> [GIVEN INSTRUCTION]:
Rewrite the entries below, changing "screenshot" to "screen capture" and keeping every other word the same. Omit the pictures from your version.

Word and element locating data

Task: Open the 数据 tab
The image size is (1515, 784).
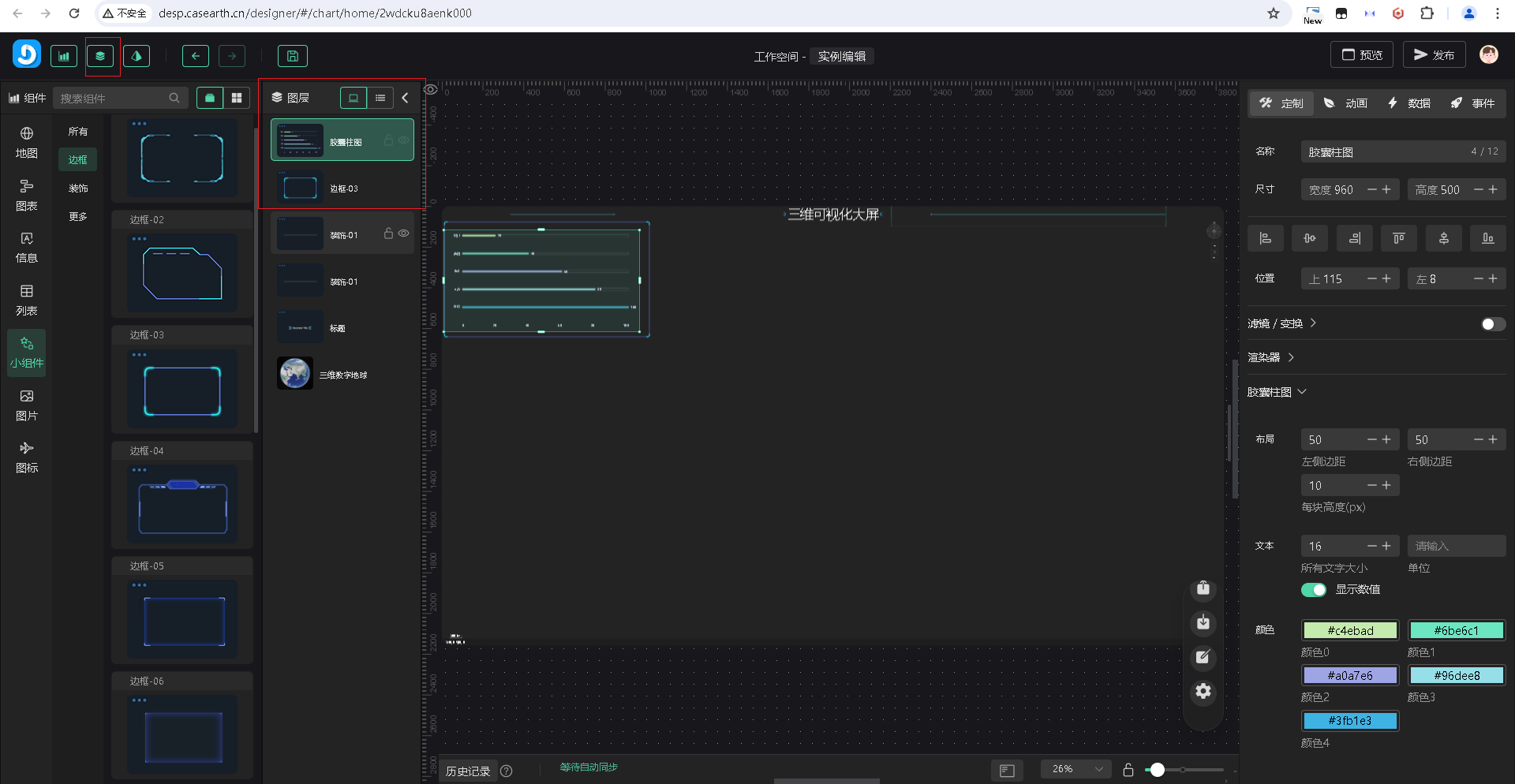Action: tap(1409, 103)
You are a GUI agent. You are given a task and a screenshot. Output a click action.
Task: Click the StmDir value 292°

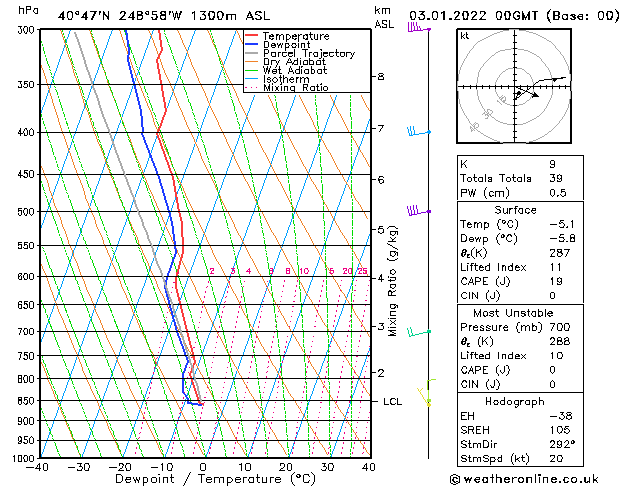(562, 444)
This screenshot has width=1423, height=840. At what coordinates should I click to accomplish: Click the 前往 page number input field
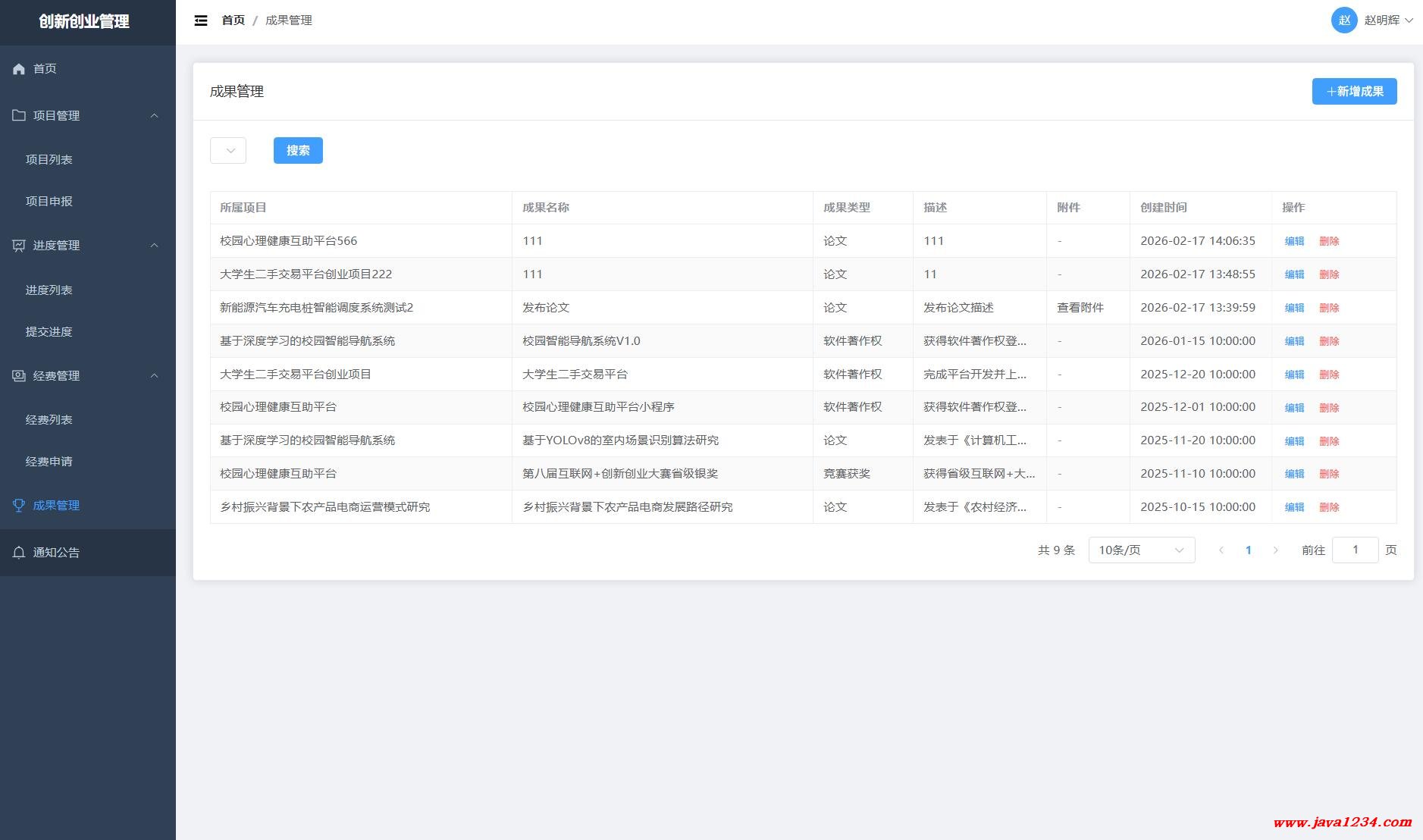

> [ANSWER TO THE TASK]:
Task: Open the 数据 tab
The image size is (1515, 784).
Action: tap(1409, 103)
You are a GUI agent. You are given a task and a screen capture. Output a click action.
Task: Click the StmDir value 292°

(562, 444)
This screen capture has width=1423, height=840. At what coordinates should I click to accomplish: Click the 前往 page number input field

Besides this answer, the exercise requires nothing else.